Run a Human Evaluation
A walkthrough for setting up Human Evaluators in Evaluations to allow subject-matter experts to evaluate your LLM outputs.
By attaching Human Evaluators to your Evaluations, you can collect annotations from your subject-matter experts to evaluate the quality of your Prompts’ outputs.
Prerequisites
- You have set up a Human Evaluator appropriate for your use-case. If not, follow our guide to create a Human Evaluator.
- You are familiar with setting up Evaluations in Humanloop. See our guide to creating Evaluations.
Using a Human Evaluator in an Evaluation
Create a new Evaluation
- Go to the Evaluations tab of a Prompt.
- Click Evaluate in the top-right corner.
- Set up your Evaluation by selecting a Dataset and some Prompt versions to evaluate. See our guide to Running an Evaluation in the UI for more details.

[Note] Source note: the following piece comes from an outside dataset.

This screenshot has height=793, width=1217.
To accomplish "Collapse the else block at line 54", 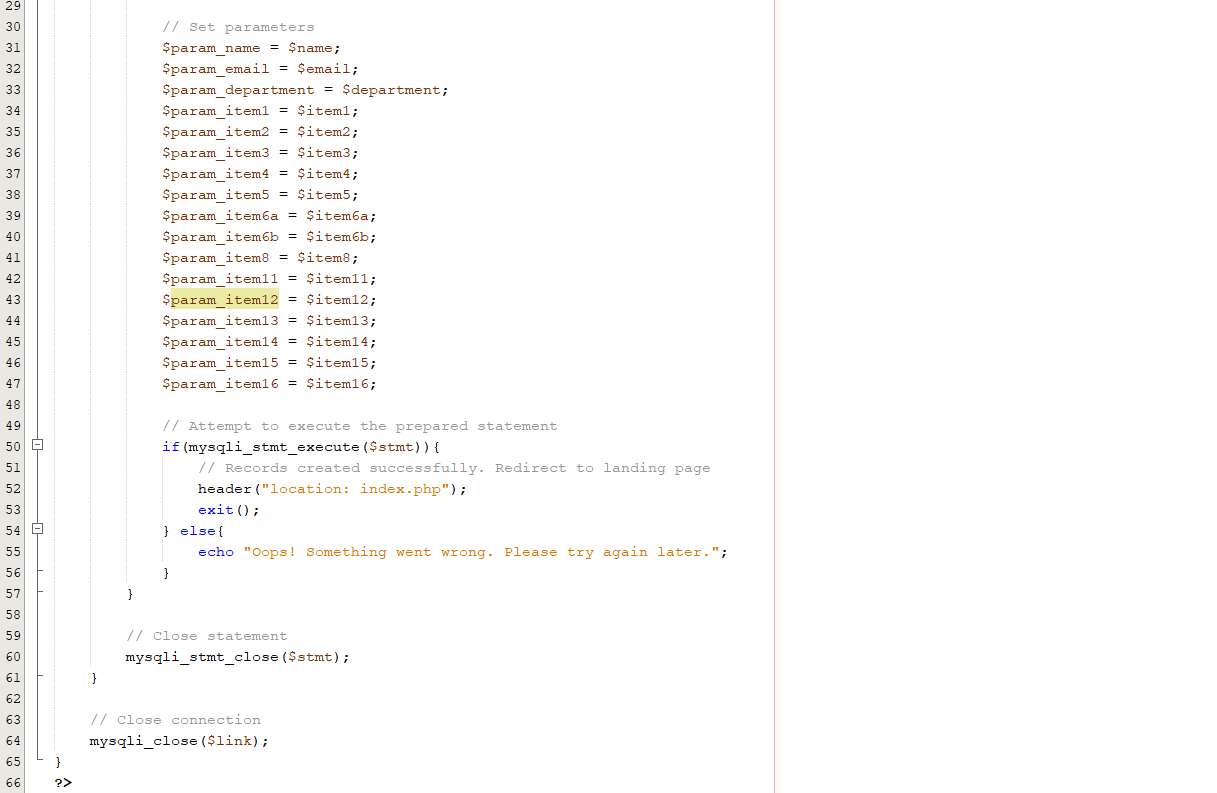I will click(x=37, y=530).
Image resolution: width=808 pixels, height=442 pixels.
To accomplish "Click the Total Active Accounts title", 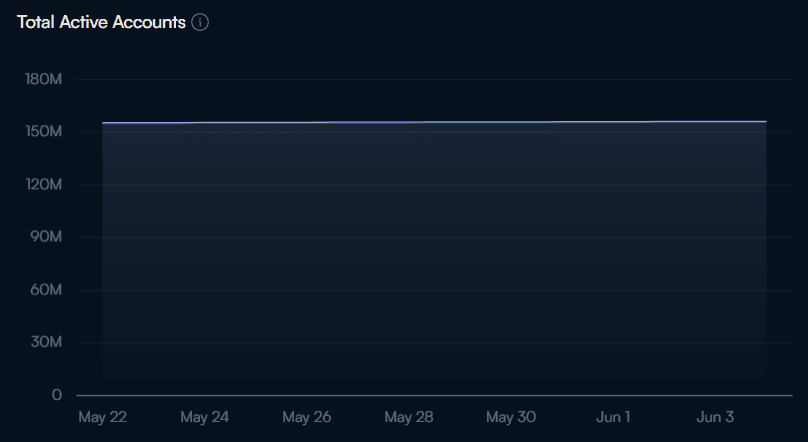I will click(101, 22).
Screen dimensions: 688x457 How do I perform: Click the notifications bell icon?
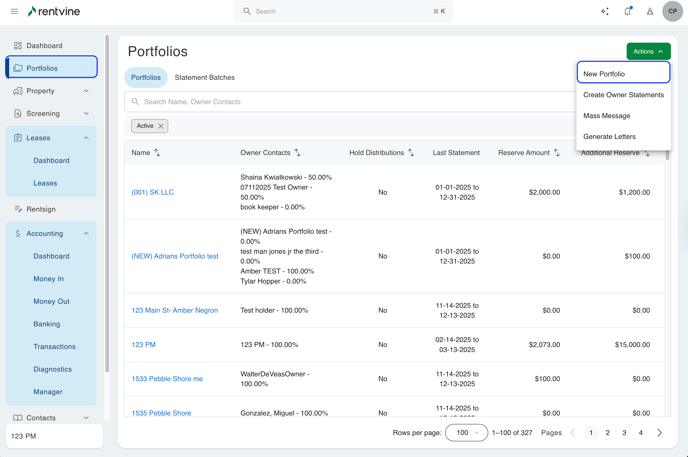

- Click the + Evaluator button to add a Human Evaluator to the Evaluation. This will bring up a dialog where you can select the Human Evaluator you created earlier. Within this dialog, select the “Tone” Evaluator, and then select its latest version which should be at the top.
- Click + Choose to add the Evaluator to the Evaluation.
- Click Save/Run to create the Evaluation and start generating Logs to evaluate.
Apply judgments to generated Logs
When you save an Evaluation, Humanloop will automatically generate Logs using the specified Prompt versions and Dataset. When the required Logs are generated, a “Human Evaluations incomplete” message will be displayed in a toolbar at the top of the Evaluation.
- Go to the Logs tab of the Evaluation to view the generated Logs.
- Expand the drawer for a Log by clicking on the row to view the Log details. Here, you can view the generated output and apply judgments to the Log.
- When you’ve completed applying judgments, click on Mark as complete in the toolbar at the top of the page. This will update the Evaluation’s status.
Review judgments stats
Go to the Overview tab of the Evaluation to view the aggregate stats of the judgments applied to the Logs. On this page, an aggregate view of the judgments provided to each Prompt version is displayed in a table, allowing you to compare the performance of different Prompt versions.